Once we improve type resolution per above, it should become possible to break the AST processing into three distinct phases:

  1. Fully resolve the Spicy AST, without performing any translation to HILTI yet.
  2. Translate the Spicy AST into a pure HILTI AST.
  3. Fully resolve the HILTI AST.

Risk: This is a bit speculative, we’ll need to see if we run into further problems with this change, like needing the current approach for resolving other things than types (e.g., operators). Hard to predict without trying.

AST matching

[This is still pending.]

Currently it can be challenging (or at least cumbersome) to identify any structural properties of an AST subtree, in particular for expressions (e.g., “is this a constant string?”). Part of the problem here are in particular type coercions as they can “hide” the actual subtree that they enclose. We should revisit (1) how we represent coercions, and (2) more generally see if we can develop helpers for easier AST matching.

Visitor infrastructure

[This is still pending.]

The current visitor infrastructure depends on autogenerated code containing lots of if const-based type dispatching. While that all works, it’s pretty intransparent what’s happening there behind the scenes, and it leads to slow compile times.

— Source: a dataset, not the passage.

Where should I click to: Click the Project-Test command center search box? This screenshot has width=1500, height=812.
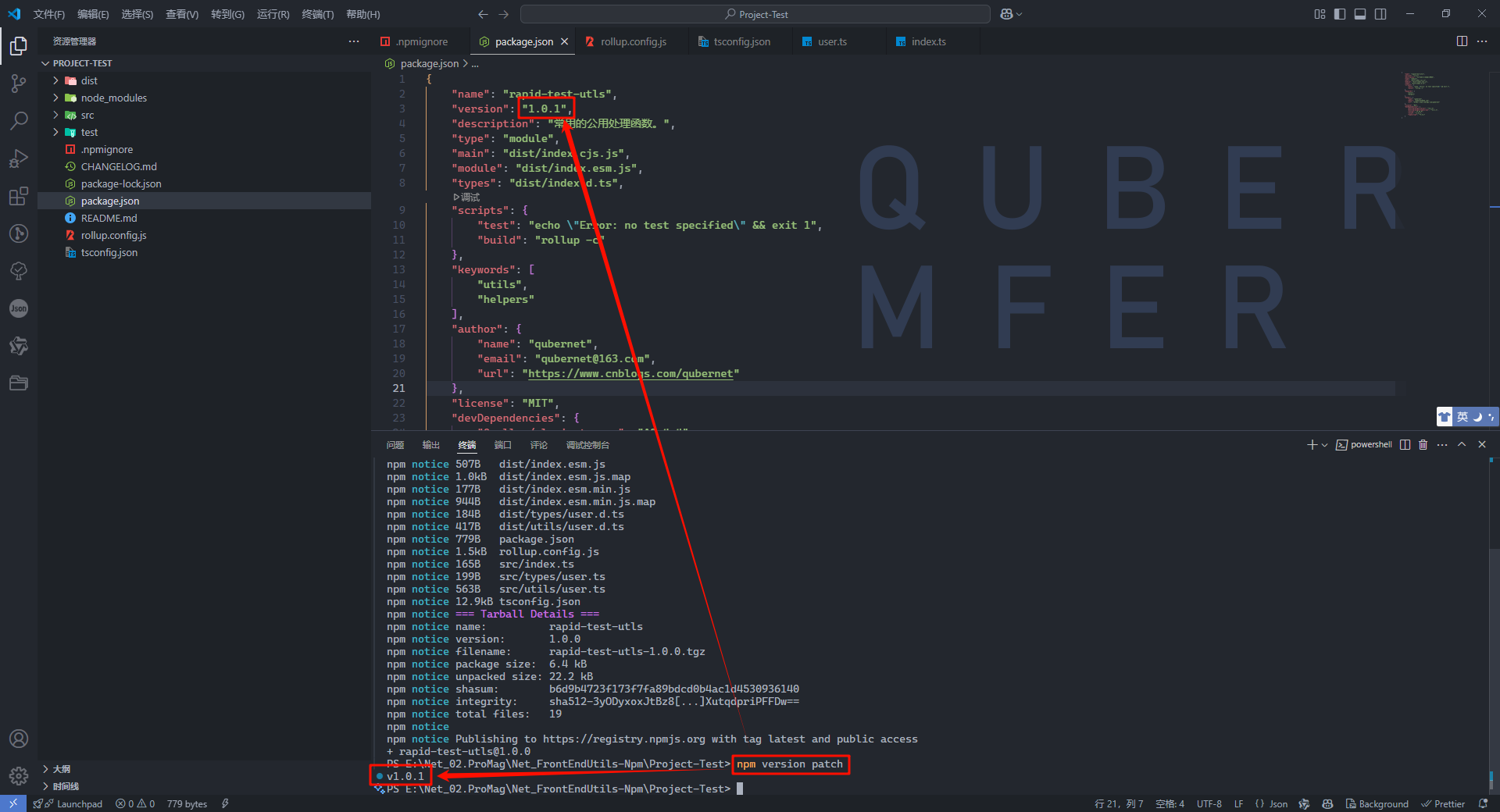[x=755, y=14]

We should investigate other forms of implementing our visitors, including traditional virtual methods. Note, however, that our visitor have a couple of characteristics that we’ll either need to retain or solve differently:

  • When dispatching for a node, more one than one visitor method may execute: we are matching a node against all its type-erased “parent classes" as well (e.g., type::String triggers operator() for type::String, Type, and Node).

  • We overload separately for const and non-const instances. This is a bit of an artifact from earlier versions, and may not be that useful anymore; should probably switch to just non-const.

Once we have a new structure for visitors, we should be able to introduce them incrementally: replace visitors one by one with new versions, maybe focussing on Spicy-side visitors first to limit the effort until we are sure we're doing the right thing.

Performance

[This is still pending.]

We should look out for more ways to improve the performance of AST processing. Ideas:

  • Checking two types for equality is expensive currently because for composite types we need to recursively go through any of their child types. If we uniqued types globally so that we could guarantee that there’s only ever exactly one instance of each specific type, we could use pointer comparison instead (LLVM implements type comparison this way).